Whether you’ve already achieved top-down, C-level support for your first data project, or you’re trying to achieve the business value that you need to do so from the bottom up: you have to start somewhere. The possibilities often seem so large scale that jumping in can be daunting. Take a deep breath – and ...
Step 1: Familiarize yourself with the data you have
Getting your data organized today will prepare your business to tackle the surprising twists and turns that the future is sure to bring. But that doesn’t mean you can start your data journey off by setting up a data platform without first considering what you want to accomplish with it.
“We’ve worked with companies that are collecting huge volumes of data and dumping it all into a data lake – but many of them have no idea what data points they are gathering,” says Kristel Demotte, VP of Data solutions at Cegeka. “They implemented that data lake with no particular goal or roadmap in mind. If you only start thinking about what you want to do with your data while you’re accumulating it in some dark corner of your IT infrastructure, you’re already too late.”
Before you can start getting actionable insights from it, you have to explore the data you have to work with. What tools and processes generate it? Where is it stored? How is it managed? What is its quality?
"It’s important to look at things from a business perspective. Explore which business questions are most relevant to your company, and then consider which data will help you answer them."
Kristel Demotte, Global VP of Data Solutions at Cegeka
“Also important here is to look at things from not just a technical viewpoint, but from a business perspective,” adds Kristel Demotte Global VP of Data Solutions at Cegeka. “Explore which business questions are most relevant to your company, and then consider which data will help you answer them.”

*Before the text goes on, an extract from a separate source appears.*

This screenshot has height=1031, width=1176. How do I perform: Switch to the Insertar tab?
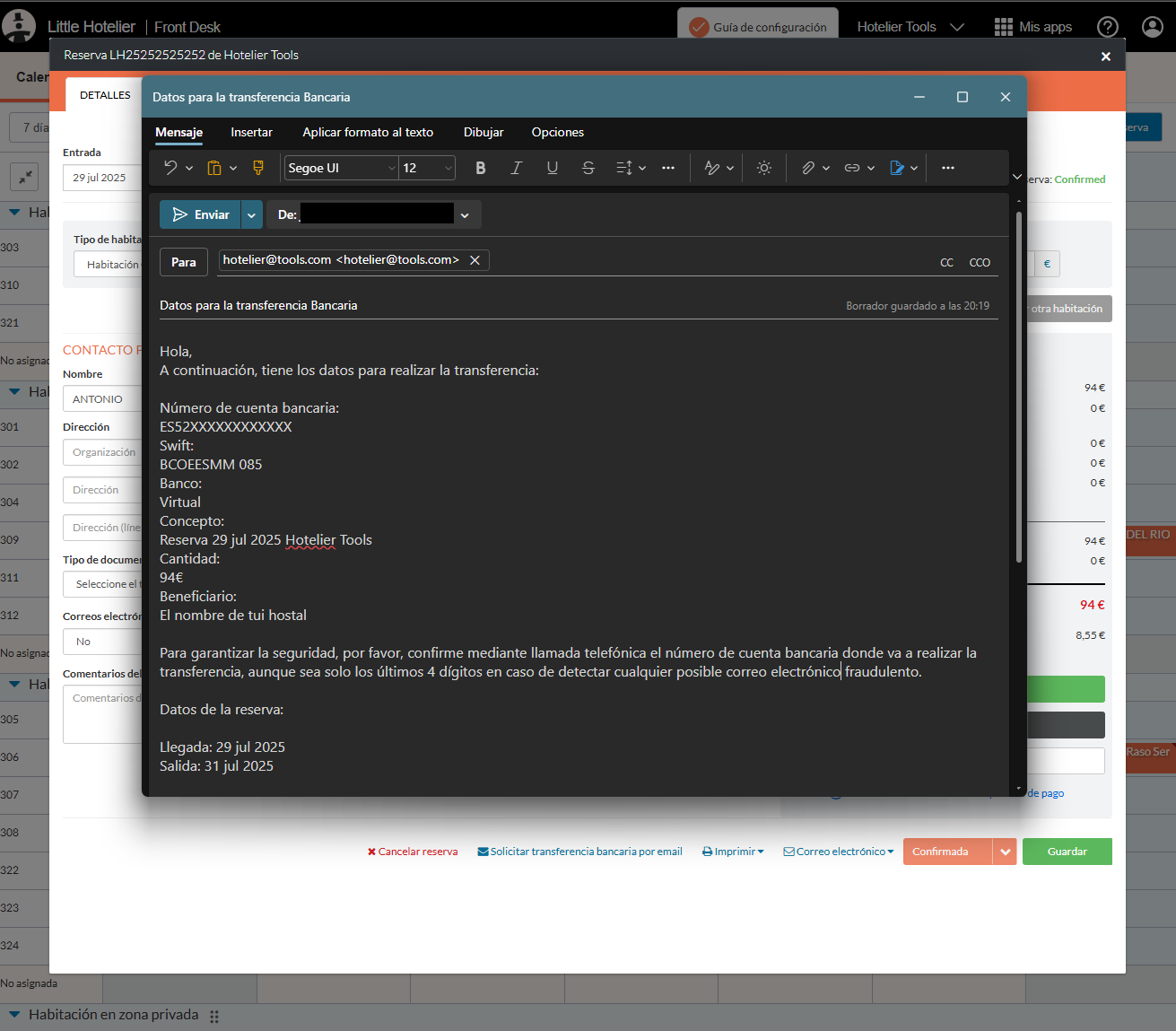(x=251, y=132)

Step 2: Start where things are going wrong
Bottlenecks in processes, workflows that take too much time, repetitive manual tasks, places where errors tend to happen over and over again: these are all great starting points for your first data project.
Do you already have a business domain in mind? Set up an inspirational brainstorming session with key stakeholders that are close to the processes in question and invite them to toss out potential business questions to answer.
“It’s only once you have identified the right use case that you can move into the proof of value phase,” Kristel continues. “If your enterprise has never worked with data before, it’s best to start off with low-hanging fruits, such as establishing a BI environment that reports on your core business applications. Once you have that in place, you can expand it with more advanced use cases later.”
Step 3: Invest in a data future-proof data platform
Even if your company already has a data platform in place, it won’t necessarily offer the capabilities necessary to respond to your business questions today.
“Traditional data warehouses are built to store traditional data. They simply aren’t equipped to handle sensitive data, external data, unstructured data and streaming of data that is so useful for modern use cases. Even more, legacy data warehouses and platforms are often completely standalone systems. If you are ambitious, experienced with data and want to explore AI as your next innovation step, you will absolutely require a future-proof data platform that is secure and scalable.”
A future-ready data platform foresees secure data storage, is capable of scaling up and scaling out, serves a multipurpose workload and integrates with your existing IT landscape.
"The public cloud is the perfect environment for a future-proof data platform. You can begin with a scaled-down, low-cost solution and then extend it as needed."
Kristel Demotte, Global VP of Data Solutions at Cegeka
“The public cloud is perfectly suited to this type of platform,” Kristel asserts. “It’s an agile environment and compatible with a ‘start small, think big’ mindset, because even if you have nothing at all, you can begin with a scaled-down, low-cost data platform in the cloud and then extend it as needed.”
Step 4: Build your data competency center
If you seek to become a data company, you will necessarily give data a big role in your business strategy – which requires a competence center. But where do you start?
“A proof of concept is an important catalyst for your data competency center, because it drives ambassadorship at both the management level and from the bottom up. By proving the value of data insights, your enterprise justifies the budget needed for innovative data projects and develops on-the-ground data experience. If you have the right mindset, you’ll notice that several things are happening almost simultaneously: visibility, ownership, buy-in, data skills development and the use of data in business decision making.”
In order to work with data in the public cloud, introducing the agile methodology to your team is an absolute must. Waterfall development methods are less suited to data projects, which are apt to change and evolve as they are implemented.
Step 5: Make data an integral element of your broader IT ecosystem
A clear theme emerges as enterprises become more data mature: integration. “In the ideal data company, every single part of its IT ecosystem is connected – from CRM to ERP to digital workplace and beyond,” Kristel says.
“Connecting these elements is the next step after your first projects bear fruit. This is where an experienced data partner comes in handy, particularly one with expertise in business line integration, infrastructure support and managed services in the public cloud. If you’re already using data to drive processes, a partner who thinks alongside your business in innovation domains like connectivity and custom-crafted AI solutions will ensure smooth, rapid business value.”